__ASSIGNMENT__: Copy the records below in full, changing no character.

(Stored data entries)
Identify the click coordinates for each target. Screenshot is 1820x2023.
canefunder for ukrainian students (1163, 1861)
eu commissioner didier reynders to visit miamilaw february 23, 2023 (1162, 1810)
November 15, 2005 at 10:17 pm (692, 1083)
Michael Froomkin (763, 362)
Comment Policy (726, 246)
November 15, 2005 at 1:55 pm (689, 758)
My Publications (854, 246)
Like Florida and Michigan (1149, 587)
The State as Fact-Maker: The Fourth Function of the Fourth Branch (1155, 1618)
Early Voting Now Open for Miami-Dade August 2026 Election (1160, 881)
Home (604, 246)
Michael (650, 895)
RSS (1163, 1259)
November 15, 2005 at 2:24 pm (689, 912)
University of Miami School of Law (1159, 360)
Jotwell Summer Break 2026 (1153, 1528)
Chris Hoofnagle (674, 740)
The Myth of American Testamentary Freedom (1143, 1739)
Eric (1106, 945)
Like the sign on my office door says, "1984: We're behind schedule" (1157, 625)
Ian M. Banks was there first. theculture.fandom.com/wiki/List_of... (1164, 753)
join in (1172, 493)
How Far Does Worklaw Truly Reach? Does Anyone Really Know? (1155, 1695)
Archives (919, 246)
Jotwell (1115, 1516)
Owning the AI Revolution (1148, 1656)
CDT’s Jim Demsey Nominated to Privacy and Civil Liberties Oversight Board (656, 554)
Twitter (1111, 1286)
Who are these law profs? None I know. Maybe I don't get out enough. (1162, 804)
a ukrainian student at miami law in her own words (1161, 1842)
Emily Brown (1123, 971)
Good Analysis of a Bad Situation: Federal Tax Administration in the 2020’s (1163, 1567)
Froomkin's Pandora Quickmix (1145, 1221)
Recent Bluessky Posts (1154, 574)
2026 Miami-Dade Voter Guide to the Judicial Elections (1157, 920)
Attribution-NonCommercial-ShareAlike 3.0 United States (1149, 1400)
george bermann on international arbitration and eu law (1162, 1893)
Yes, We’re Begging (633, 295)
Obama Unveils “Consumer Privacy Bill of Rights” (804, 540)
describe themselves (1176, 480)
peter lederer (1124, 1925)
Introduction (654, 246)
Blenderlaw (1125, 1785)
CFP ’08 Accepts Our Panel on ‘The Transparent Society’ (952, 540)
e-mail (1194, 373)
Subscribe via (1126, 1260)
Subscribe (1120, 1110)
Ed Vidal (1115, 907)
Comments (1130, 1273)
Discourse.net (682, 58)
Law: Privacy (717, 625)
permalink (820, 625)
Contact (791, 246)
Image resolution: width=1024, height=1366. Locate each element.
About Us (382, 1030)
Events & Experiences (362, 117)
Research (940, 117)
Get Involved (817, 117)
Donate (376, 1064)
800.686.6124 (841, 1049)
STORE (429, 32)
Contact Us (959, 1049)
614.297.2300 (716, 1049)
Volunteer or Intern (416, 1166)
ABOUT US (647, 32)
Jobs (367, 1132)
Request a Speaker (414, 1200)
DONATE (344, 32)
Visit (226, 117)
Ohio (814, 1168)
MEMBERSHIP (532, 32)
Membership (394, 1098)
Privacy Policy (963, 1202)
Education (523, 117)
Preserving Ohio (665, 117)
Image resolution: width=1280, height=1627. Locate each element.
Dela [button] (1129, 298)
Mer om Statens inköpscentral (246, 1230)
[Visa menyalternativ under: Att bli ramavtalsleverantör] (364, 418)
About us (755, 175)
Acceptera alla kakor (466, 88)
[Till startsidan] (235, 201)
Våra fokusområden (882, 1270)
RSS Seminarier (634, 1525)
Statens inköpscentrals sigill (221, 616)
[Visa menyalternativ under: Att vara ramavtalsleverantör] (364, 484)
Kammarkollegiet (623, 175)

__SOLUTION TO THIS TASK__:
Identify the click coordinates for each target. Screenshot is 1820x2023.
canefunder for ukrainian students (1163, 1861)
eu commissioner didier reynders to visit miamilaw february 23, 2023 (1162, 1810)
November 15, 2005 at 10:17 pm (692, 1083)
Michael Froomkin (763, 362)
Comment Policy (726, 246)
November 15, 2005 at 1:55 pm (689, 758)
My Publications (854, 246)
Like Florida and Michigan (1149, 587)
The State as Fact-Maker: The Fourth Function of the Fourth Branch (1155, 1618)
Early Voting Now Open for Miami-Dade August 2026 Election (1160, 881)
Home (604, 246)
Michael (650, 895)
RSS (1163, 1259)
November 15, 2005 at 2:24 pm (689, 912)
University of Miami School of Law (1159, 360)
Jotwell Summer Break 2026 (1153, 1528)
Chris Hoofnagle (674, 740)
The Myth of American Testamentary Freedom (1143, 1739)
Eric (1106, 945)
Like the sign on my office door says, "1984: We're behind schedule" (1157, 625)
Ian M. Banks was there first. theculture.fandom.com/wiki/List_of... (1164, 753)
join in (1172, 493)
How Far Does Worklaw Truly Reach? Does Anyone Really Know? (1155, 1695)
Archives (919, 246)
Jotwell (1115, 1516)
Owning the AI Revolution (1148, 1656)
CDT’s Jim Demsey Nominated to Privacy and Civil Liberties Oversight Board (656, 554)
Twitter (1111, 1286)
Who are these law profs? None I know. Maybe I don't get out enough. (1162, 804)
a ukrainian student at miami law in her own words (1161, 1842)
Emily Brown (1123, 971)
Good Analysis of a Bad Situation: Federal Tax Administration in the 2020’s (1163, 1567)
Froomkin's Pandora Quickmix (1145, 1221)
Recent Bluessky Posts (1154, 574)
2026 Miami-Dade Voter Guide to the Judicial Elections (1157, 920)
Attribution-NonCommercial-ShareAlike 3.0 United States (1149, 1400)
george bermann on international arbitration and eu law (1162, 1893)
Yes, We’re Begging (633, 295)
Obama Unveils “Consumer Privacy Bill of Rights” (804, 540)
describe themselves (1176, 480)
peter lederer (1124, 1925)
Introduction (654, 246)
Blenderlaw (1125, 1785)
CFP ’08 Accepts Our Panel on ‘The Transparent Society’ (952, 540)
e-mail (1194, 373)
Subscribe via (1126, 1260)
Subscribe (1120, 1110)
Ed Vidal (1115, 907)
Comments (1130, 1273)
Discourse.net (682, 58)
Law: Privacy (717, 625)
permalink (820, 625)
Contact (791, 246)
Image resolution: width=1024, height=1366. Locate each element.
About Us (382, 1030)
Events & Experiences (362, 117)
Research (940, 117)
Get Involved (817, 117)
Donate (376, 1064)
800.686.6124 (841, 1049)
STORE (429, 32)
Contact Us (959, 1049)
614.297.2300 (716, 1049)
Volunteer or Intern (416, 1166)
ABOUT US (647, 32)
Jobs (367, 1132)
Request a Speaker (414, 1200)
DONATE (344, 32)
Visit (226, 117)
Ohio (814, 1168)
MEMBERSHIP (532, 32)
Membership (394, 1098)
Privacy Policy (963, 1202)
Education (523, 117)
Preserving Ohio (665, 117)
Image resolution: width=1280, height=1627. Locate each element.
Dela [button] (1129, 298)
Mer om Statens inköpscentral (246, 1230)
[Visa menyalternativ under: Att bli ramavtalsleverantör] (364, 418)
About us (755, 175)
Acceptera alla kakor (466, 88)
[Till startsidan] (235, 201)
Våra fokusområden (882, 1270)
RSS Seminarier (634, 1525)
Statens inköpscentrals sigill (221, 616)
[Visa menyalternativ under: Att vara ramavtalsleverantör] (364, 484)
Kammarkollegiet (623, 175)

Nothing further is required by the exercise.